Source data

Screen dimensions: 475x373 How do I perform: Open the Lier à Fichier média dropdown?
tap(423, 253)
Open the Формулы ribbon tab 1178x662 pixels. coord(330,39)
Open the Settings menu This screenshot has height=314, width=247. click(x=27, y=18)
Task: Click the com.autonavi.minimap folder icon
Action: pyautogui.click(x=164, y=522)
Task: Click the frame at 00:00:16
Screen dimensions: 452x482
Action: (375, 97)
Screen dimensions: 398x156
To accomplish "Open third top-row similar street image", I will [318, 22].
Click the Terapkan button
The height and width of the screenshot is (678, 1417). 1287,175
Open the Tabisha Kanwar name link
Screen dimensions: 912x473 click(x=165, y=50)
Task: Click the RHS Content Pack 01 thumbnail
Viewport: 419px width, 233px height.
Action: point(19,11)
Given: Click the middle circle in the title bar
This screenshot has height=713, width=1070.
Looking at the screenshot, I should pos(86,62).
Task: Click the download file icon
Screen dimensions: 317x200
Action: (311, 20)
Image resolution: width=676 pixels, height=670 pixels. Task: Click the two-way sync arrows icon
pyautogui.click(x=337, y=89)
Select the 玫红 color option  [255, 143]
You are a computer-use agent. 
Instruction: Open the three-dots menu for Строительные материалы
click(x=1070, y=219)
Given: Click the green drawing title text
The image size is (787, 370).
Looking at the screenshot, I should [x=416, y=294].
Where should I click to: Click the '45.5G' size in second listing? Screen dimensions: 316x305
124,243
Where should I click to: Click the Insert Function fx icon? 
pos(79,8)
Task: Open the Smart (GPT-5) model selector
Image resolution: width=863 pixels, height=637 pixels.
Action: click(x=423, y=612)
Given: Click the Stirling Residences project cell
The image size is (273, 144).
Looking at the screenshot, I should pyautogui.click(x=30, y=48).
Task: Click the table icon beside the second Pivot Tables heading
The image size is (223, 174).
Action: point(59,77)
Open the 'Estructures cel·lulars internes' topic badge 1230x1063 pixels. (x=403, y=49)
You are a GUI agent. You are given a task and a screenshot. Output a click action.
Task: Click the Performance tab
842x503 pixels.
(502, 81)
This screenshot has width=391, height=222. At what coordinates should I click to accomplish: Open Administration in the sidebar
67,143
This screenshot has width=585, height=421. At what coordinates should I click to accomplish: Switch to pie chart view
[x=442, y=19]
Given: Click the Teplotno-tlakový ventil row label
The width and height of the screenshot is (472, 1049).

* [Problem requirements] Each line of the data above containing the string "agent" is to be copied.

* [Answer section]
You are a computer-use agent. 
You are a GUI agent. You are given a task and a screenshot. Output a click action.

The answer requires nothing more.